As that shift takes hold, spaces built around non-alcoholic drinks start to feel less like a compromise and more like a natural extension of those changing habits, places where the focus is on connection, not alcohol.
Although a growing craving for community and declining alcohol consumption, perhaps partly tied to the legalization of marijuana, have contributed to the rise in sober bars, many owners acknowledge that those factors alone aren’t enough to keep the businesses afloat, largely because of tight profit margins. In the bar industry, alcohol sales typically carry gross margins of roughly 70 to 80 percent, a benchmark that sober establishments—relying on lower-margin, non-alcoholic drinks—struggle to match. Even as many sober bars and restaurants price mocktails on par with traditional cocktails, owners say the real key to staying financially viable, especially without a food program, is diversification.
Mockingbird, for example, supplements its bar with events, tastings and corporate bookings, which have become increasingly important as companies reduce alcohol-heavy gatherings due to liability concerns.

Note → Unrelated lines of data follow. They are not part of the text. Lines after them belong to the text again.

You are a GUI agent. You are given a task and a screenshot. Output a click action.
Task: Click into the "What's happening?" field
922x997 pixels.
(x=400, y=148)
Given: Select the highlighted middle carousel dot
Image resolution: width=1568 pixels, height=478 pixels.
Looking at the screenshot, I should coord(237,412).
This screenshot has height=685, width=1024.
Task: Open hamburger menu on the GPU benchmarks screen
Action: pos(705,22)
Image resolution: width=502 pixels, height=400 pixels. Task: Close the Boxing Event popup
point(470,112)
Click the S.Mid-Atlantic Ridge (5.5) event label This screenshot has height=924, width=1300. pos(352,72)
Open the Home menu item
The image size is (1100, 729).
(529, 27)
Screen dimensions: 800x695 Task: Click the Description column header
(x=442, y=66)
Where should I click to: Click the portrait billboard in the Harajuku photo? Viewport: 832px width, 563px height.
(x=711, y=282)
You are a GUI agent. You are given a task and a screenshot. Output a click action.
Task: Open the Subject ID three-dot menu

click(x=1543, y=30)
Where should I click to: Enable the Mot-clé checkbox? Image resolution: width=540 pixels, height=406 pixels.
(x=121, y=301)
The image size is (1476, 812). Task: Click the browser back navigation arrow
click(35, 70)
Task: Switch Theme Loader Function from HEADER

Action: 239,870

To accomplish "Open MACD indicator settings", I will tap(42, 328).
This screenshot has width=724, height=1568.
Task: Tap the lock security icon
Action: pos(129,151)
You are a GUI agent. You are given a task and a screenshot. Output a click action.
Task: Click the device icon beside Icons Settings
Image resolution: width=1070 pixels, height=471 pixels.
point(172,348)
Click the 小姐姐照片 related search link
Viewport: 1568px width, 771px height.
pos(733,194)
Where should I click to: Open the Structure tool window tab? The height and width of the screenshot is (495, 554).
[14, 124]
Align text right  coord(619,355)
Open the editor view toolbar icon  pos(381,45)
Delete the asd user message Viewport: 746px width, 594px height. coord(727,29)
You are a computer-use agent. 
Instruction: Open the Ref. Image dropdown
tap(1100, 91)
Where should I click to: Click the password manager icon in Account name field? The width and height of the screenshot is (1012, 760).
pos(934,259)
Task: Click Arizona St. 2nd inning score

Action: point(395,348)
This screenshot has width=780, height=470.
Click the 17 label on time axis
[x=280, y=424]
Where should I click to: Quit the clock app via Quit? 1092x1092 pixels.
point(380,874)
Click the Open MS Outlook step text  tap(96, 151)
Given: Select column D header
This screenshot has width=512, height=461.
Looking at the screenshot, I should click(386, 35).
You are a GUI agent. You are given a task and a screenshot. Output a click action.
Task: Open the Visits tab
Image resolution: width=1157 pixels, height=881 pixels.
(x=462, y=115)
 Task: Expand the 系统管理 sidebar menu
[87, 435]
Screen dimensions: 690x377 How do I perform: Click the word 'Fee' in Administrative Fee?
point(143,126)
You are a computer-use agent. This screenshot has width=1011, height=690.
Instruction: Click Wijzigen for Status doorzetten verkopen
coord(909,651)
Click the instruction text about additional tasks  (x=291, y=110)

“We have a lot of non-alcoholic vendors who come in and do events and host tastings,” Clark says. “We do a lot beyond bar service, like internal events and outside catering, which is a major part of our business.”
Nogueira’s model similarly extends beyond the physical café, positioning the space as both a storefront and a distribution hub.

“We don’t even want to say anything about being a non-alcoholic bar,” he notes. “The primary reason for people walking in can’t be the non-alcoholic cocktails; it has to be the secondary.”
Nogueira started exploring the sober space by developing a line of non-alcoholic cocktails, which he now sells online and to other restaurants. The actual cafe is secondary to that business.
Still, even though all these sober destinations need to diversify to be financially viable, their prevalence points back to the reality that something in New York City’s nightlife is shifting.
For Gurland, that change is ultimately about visibility and normalization.
“It’s become normalized in a really beautiful way to be sober,” he said. “Now, the alcohol free options are making it so you can go out to dinner and feel like you’re part of a crowd with a pretty drink without having a hangover the next morning.”
All in all, whether the trend proves temporary or permanent, it is still as New York as it gets. Folks are constantly experimenting with new identities and new ways to survive in a city that seems to be perpetually in flux, always shedding one version of itself and becoming another before you’ve even had time to name it.